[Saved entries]

══════════

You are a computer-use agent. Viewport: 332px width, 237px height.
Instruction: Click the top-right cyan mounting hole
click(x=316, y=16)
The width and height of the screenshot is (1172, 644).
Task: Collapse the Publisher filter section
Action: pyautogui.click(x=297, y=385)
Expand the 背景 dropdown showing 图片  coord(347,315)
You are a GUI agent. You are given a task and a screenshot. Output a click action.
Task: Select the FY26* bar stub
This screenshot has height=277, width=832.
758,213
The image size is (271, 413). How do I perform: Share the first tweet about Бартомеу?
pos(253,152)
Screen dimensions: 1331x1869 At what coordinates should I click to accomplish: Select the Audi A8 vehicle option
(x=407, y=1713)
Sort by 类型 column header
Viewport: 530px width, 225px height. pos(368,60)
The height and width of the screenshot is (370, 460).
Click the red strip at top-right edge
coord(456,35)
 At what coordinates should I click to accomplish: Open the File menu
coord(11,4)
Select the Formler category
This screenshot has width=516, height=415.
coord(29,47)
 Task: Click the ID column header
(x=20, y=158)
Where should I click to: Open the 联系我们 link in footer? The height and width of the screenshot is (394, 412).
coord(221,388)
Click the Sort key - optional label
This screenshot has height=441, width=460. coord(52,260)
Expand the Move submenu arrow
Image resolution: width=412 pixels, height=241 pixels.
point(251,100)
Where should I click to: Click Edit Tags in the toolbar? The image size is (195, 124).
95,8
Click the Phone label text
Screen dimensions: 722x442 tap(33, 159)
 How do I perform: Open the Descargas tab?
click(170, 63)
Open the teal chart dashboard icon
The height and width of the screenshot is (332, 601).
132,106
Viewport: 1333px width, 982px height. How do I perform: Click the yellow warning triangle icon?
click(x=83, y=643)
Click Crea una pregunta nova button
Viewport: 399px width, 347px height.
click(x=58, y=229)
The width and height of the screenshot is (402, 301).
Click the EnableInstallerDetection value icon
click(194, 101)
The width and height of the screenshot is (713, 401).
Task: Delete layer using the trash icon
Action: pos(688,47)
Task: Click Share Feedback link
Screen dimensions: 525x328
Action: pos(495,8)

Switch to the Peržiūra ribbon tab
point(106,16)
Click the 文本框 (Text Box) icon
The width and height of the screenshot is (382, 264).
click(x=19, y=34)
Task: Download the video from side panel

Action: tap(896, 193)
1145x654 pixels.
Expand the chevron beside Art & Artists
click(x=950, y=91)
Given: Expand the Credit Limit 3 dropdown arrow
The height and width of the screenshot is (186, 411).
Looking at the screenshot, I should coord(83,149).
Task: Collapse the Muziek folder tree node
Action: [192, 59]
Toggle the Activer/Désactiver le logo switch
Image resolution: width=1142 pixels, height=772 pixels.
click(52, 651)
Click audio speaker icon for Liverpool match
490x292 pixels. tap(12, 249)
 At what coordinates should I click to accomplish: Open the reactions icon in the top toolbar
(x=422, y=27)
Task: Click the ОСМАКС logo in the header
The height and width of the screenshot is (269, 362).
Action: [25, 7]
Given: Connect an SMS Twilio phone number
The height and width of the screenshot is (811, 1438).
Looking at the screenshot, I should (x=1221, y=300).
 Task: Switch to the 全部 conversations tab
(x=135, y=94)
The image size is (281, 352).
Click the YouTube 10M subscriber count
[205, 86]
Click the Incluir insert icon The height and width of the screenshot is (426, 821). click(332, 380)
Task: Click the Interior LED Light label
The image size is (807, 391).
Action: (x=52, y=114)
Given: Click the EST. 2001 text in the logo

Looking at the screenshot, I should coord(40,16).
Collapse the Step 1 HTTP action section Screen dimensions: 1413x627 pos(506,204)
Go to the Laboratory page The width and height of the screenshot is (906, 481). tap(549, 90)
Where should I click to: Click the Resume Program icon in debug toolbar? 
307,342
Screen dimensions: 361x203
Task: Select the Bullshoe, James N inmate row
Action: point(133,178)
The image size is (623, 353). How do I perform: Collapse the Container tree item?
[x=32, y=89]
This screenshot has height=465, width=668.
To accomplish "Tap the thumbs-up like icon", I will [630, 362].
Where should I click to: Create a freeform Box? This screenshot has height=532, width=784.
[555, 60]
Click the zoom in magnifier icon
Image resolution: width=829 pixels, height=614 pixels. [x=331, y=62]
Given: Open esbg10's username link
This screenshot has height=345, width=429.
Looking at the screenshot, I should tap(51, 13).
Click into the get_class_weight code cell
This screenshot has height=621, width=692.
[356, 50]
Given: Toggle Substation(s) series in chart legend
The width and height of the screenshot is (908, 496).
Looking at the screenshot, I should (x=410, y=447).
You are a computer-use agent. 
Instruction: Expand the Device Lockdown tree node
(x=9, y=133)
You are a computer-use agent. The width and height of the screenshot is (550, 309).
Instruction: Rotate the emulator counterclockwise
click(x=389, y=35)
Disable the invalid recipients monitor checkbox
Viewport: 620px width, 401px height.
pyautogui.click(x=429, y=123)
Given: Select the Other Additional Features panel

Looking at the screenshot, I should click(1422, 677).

══════════

#### Try it
Once the line with "Given: Open esbg10's username link" has been found in the records above, retype it and every line after it exactly, and include nothing else.

#### Result for this task
Given: Open esbg10's username link
This screenshot has height=345, width=429.
Looking at the screenshot, I should tap(51, 13).
Click into the get_class_weight code cell
This screenshot has height=621, width=692.
[356, 50]
Given: Toggle Substation(s) series in chart legend
The width and height of the screenshot is (908, 496).
Looking at the screenshot, I should (x=410, y=447).
You are a computer-use agent. 
Instruction: Expand the Device Lockdown tree node
(x=9, y=133)
You are a computer-use agent. The width and height of the screenshot is (550, 309).
Instruction: Rotate the emulator counterclockwise
click(x=389, y=35)
Disable the invalid recipients monitor checkbox
Viewport: 620px width, 401px height.
pyautogui.click(x=429, y=123)
Given: Select the Other Additional Features panel

Looking at the screenshot, I should click(1422, 677).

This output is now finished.